さて、その際に今度はあとで脳みそを食べるために(フランス料理でも羊や牛の脳を食べますが、おいしいですよね)お祝いのテーブルにヤクの頭が置いてあるのを見て、奥様が「絶対あれは食べられない…」となったそうで。


ドンドゥップさんは漫談師だからというより明石家さんまのようにまずしゃべりたくてたまらない方のようで、先生に「今日はあんまり時間ないから!」と何度か言われていて残念そうでした。
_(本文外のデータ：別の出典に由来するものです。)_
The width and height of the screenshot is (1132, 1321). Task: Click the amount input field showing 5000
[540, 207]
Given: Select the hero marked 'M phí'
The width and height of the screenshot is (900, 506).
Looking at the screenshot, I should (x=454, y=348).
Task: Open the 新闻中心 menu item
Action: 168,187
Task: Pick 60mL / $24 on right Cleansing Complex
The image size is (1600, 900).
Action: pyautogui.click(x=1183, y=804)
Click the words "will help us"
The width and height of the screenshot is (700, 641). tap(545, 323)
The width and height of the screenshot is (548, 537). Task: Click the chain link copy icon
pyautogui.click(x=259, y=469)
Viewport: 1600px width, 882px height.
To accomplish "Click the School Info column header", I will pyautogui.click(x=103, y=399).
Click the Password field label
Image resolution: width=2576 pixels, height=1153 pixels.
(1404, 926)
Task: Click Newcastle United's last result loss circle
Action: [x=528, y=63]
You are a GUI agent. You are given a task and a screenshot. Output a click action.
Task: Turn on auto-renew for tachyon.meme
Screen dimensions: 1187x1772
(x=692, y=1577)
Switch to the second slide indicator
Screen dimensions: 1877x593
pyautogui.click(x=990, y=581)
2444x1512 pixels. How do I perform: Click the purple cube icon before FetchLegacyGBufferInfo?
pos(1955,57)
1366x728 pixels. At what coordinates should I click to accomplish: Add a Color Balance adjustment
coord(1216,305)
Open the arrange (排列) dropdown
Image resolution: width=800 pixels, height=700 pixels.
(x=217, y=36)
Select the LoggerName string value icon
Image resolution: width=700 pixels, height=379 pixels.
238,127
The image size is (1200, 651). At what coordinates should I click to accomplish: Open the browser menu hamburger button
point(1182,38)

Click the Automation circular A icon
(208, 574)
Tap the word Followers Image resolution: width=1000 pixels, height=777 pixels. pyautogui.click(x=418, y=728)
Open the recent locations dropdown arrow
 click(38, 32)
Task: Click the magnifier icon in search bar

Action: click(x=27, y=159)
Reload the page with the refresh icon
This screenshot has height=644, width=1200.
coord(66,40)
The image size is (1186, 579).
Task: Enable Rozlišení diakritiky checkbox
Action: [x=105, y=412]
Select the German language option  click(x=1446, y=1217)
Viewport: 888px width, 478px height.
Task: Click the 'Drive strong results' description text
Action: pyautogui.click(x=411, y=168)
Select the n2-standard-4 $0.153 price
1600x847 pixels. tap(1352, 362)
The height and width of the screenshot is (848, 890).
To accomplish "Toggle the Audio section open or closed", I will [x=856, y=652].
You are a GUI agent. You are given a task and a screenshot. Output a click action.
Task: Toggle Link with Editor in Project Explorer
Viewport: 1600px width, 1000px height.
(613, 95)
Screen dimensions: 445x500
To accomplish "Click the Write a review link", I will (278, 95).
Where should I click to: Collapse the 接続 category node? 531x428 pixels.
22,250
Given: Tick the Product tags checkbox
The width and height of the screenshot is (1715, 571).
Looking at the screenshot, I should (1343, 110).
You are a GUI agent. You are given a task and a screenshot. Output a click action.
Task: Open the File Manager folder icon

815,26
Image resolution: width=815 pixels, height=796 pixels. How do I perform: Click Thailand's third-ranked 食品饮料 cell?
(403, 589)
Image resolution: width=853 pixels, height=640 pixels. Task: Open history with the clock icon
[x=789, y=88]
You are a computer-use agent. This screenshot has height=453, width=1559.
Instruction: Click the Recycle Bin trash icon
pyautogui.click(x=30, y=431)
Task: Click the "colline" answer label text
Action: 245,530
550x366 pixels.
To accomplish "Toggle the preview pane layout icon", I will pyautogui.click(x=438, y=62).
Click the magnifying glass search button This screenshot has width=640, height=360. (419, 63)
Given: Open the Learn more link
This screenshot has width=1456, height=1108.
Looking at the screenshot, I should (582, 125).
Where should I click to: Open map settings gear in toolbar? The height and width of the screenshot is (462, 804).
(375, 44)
その後はジェグド地震のその後のお話。まず地震から10日後の映像を見ましたが、道路から見渡す限り倒壊家屋という状態でした。さいきん一週間から十日前に行ってきた人の話では、
・更地だらけでどこに何があったかわからない状態
・全壊していない建物に負傷者や病人が収容されている
・若いボランティアが体だけでなく心のケアもがんばっている
・四川の地震で学んだことを活かしているようで現地では感謝はしている
・いちばん大変なのは中学までの義務教育の学齢を過ぎた子どもで、親が亡くなったり家が壊れたりして学費が続かない、今後の不安な状態
・ボランティアで入った人が政府によって帰されたというニュースがあったが、これは神戸の地震の際などに気持ちだけが先走って結果、現地であまりできることがなかった人がいたような状況がジェグドでもあり、そのような人々が帰されたようだ
とのことでした。


また、当初被災者は医療費は無料とのことでしたが、それも最初の一ヶ月で終わってしまってみんな保険適用などもなく自費で高い治療を受けるしかないとのこと。これはチベット人に限らず、中国での医療は今どこでも誰でもそのような状況とのこと。


そのような場所にどうしたら支援を届けられるのか手探り状態のようですが、必ず届けてくださると信じて今日も少額ですが、金額じゃなく継続が大事なんだ! と自分に言い聞かせつつ寄付をしてきました。